Paper ID: 1199
Title: Fast Algorithms for Gaussian Noise Invariant Independent Component Analysis
Reviews

Submitted by Assigned_Reviewer_1

Q1: Comments to author(s). First provide a summary of the paper, and then address the following criteria: Quality, clarity, originality and significance. (For detailed reviewing guidelines, see http://nips.cc/PaperInformation/ReviewerInstructions)
This paper presents a fast ICA algorithm that works best under Gaussian noise. This is demonstrated with components simulated from different univariate distributions and variable Gaussian noise.

The writing is clear. The paper is incremental in the sense that it builds on ideas from (Belkin et. al, 2013) but focuses on speeding up and improving their cumulant-based approach.
This is achieved via
1) a Hessian expansion of the cumulant-tensor-based quasi-orthogonalization.
2) gradient-based iterations that preserve quasi-orthogonalization of the latent factors (noised case) as well as whitening in the noiseless case.

Significance:
In this manner the authors manage to deliver a noise-invariant estimator of the mixing matrix A and sources s, while improving significantly on the dimensionality complexity.

Other notes:
- As you point out, your method weaknesses come out (inferior, unstable and slower) in the small data regime (less than 1000), due to quasi-orthogonalization.
Q2: Please summarize your review in 1-2 sentences
The authors present a new robust ICA cumulant-based approach. Results are significant under Gaussian noise-corrupted data and would be of interest to the ICA community.

I've read the author's rebuttal.

Submitted by Assigned_Reviewer_4

Q1: Comments to author(s). First provide a summary of the paper, and then address the following criteria: Quality, clarity, originality and significance. (For detailed reviewing guidelines, see http://nips.cc/PaperInformation/ReviewerInstructions)
This paper proposes a cumulant based independent component analysis (ICA) algorithm for source separation in the presence of additive Gaussian noise. The algorithm is somewhat incremental building upon Refs [2] and [3], but appear technically correct with experimental results confirming the claims made. The algorithms used for benchmarking assume no additive noise but is like InfoMax often quite robust to addition of noise.

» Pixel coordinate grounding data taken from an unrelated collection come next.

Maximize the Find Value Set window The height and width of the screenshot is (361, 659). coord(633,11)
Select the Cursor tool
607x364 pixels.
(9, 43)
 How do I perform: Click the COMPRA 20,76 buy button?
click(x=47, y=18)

The ICA literature is huge and many algorithms exist for ICA with additive noise for example quite a lot Bayesian using deterministic approximative inference as well as MCMC. For algorithms in the former category from around year 2000 see for example http://www.mitpressjournals.org/doi/pdf/10.1162/089976601753196003, http://www.mitpressjournals.org/doi/pdf/10.1162/089976602317319009, http://citeseerx.ist.psu.edu/viewdoc/summary?doi=10.1.1.37.597 Another field where the studied model is used all time is in factor analysis with identifiable source models. It is therefore doubtful that the proposed algorithm will really fill a void for ICA in the presence of noise.
Q2: Please summarize your review in 1-2 sentences
This paper proposes a cumulant based independent component analysis algorithm for source separation in the presence of additive Gaussian noise. The algorithm is somewhat incremental building upon Refs [2] and [3], but appear technically correct with experimental results confirming the claims made.

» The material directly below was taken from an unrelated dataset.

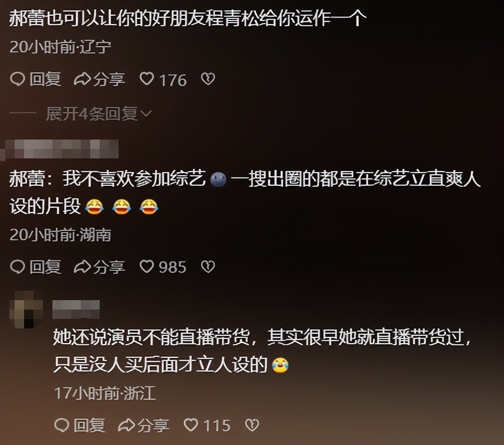Screen dimensions: 504x445
Task: Click chevron next to 展开4条回复
Action: pos(145,113)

Submitted by Assigned_Reviewer_6

Q1: Comments to author(s). First provide a summary of the paper, and then address the following criteria: Quality, clarity, originality and significance. (For detailed reviewing guidelines, see http://nips.cc/PaperInformation/ReviewerInstructions)
The authors propose new algorithms for determining independent components, when the data is corrupted by Gaussian noise. The results of alternative methods are affected by noise. The algorithm improves on the runtime of a method based on the 4th cumulant.

The problem is relevant. Quality of the paper is high. The approach seems novel and the contributions significant.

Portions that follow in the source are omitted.